22C:030/115 Computer Science III

Fall 2001

Program 3: Huffman Codes

DUE DATE:  12/3/01

This program requires you to write a program to decode strings encoded with Huffman codes.  A Huffman code represents characters in variable length bit strings.  Frequently occurring characters are represented with short bit strings; characters that occur rarely are represented with long bit strings.  You are required to develop a program with appropriate class definitions that converts  a coded string into it's uncoded representation.

The input to your program will be two files.  One file containing the code and one file containing a coded string to be decoded.

The assignment will give you experience in the use of binary trees, exposure to data compression techniques,  and experience in solving a problem from a specification.
 



 
 
 
What to submit:
You should submit a directory that includes:
  1. README: A file giving a overview of the contents of the directory including:
  2. Class definition and implementation files.
  3. A program that decodes a Huffman coded bit string.
  4. Printed copies of the README,class definition and implementation files, and the program to be submitted in lecture on the due date.

Huffman Coding

A Huffman code maps characters into bit sequences.  Codes are used to generate compact binary representations of character strings. Each character in the alphabet of allowable charcters is represented by a specific bit sequence. To create compact encodings, the Huffman coding scheme uses variable length encodings. Characters that occur frequently are coded with short bit sequences; characters that occur in infrequently are coded with long bit sequences. For example, consider the following table specifying a Huffman code for the alphabet A,T,C,G
 
Character Bit Code
A 0
T 100
C 101
G 11

Using this code, the string ATACG would be represented by the coded bit string 0100010111, where each character is replaced by its bit code.

In this assignment you are to write a program that decodes Huffman coded bit strings.  Your program should take as input a file that specifies a Huffman code and a file that contains a bit string encoded with the given Huffman code.  You can assume the file containing the Huffman  contains one line for each character in the alphabet.  Each line will be begin with the character followed by a single space and then the character's bit code.  The file containing the coded string will consist of one line containing a sequence of 0's and 1's. Example files are available in the directory /group/class/c030/data.

To solve the decoding problem, you must first create a Huffman tree from the table of Huffman codes.  A Huffman tree is an extended binary tree in which the leaf nodes contain the characters of the alphabet.  The tree is structured such that the path to a leaf node is  determined by the bit code, where 0 is interpreted as left and 1 is interpreted as right.  Thus, the code above defines the following Huffman tree:

Note that interior nodes contain no data.  You must devise a method to create a Huffman tree from a Huffman table. You should not assume that the aphabet contains any particular symbols or is of any particular size.

The second part of your assignment is to decode a bit string. To do this you should read bits from the bits sequence and descend the tree in the appropriate direction until a leaf node is found.  Each successive character visited should be printed to an output file.  This process must be repeated until the bit sequence is exhausted.

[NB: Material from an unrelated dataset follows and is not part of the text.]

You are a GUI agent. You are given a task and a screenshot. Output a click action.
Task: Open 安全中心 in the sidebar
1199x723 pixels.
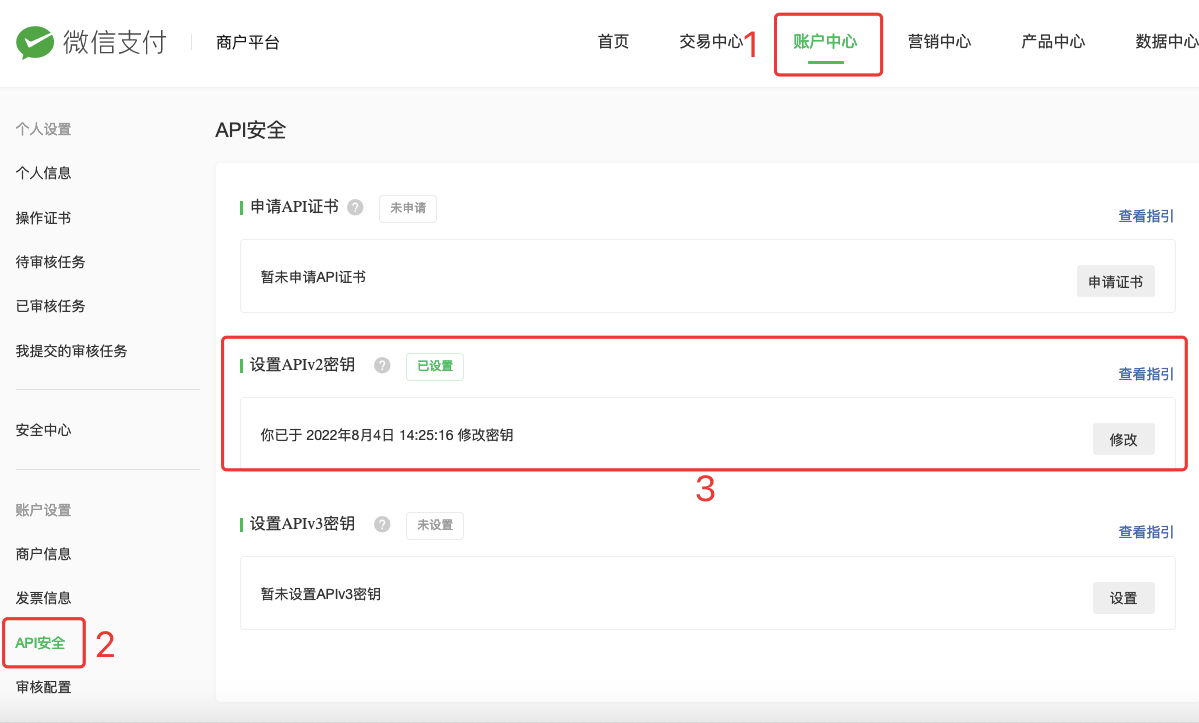[44, 430]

Huffman codes are optimal in that sense that they produce minimal length encodings given the frequency with which characters occur.  A more detailed explanation of Huffman Coding with illustrations is available here along with descriptions of some other coding methods.

Input/Output

Your program should take two files as input: a table of Huffman codes and a coded string.  Your program should produce as output a file containing the decoded string.   You can fix the names of the input and output files in your program.  For consistency, use the following file names: If you are more ambitious, you can organize your program to read the input file names from the Unix command line.

Additional Assistance

The text contains an appendix on file input and output. See page 726. A simple program demonstrating file input/output is provided here (courtesy of Nate Brixius).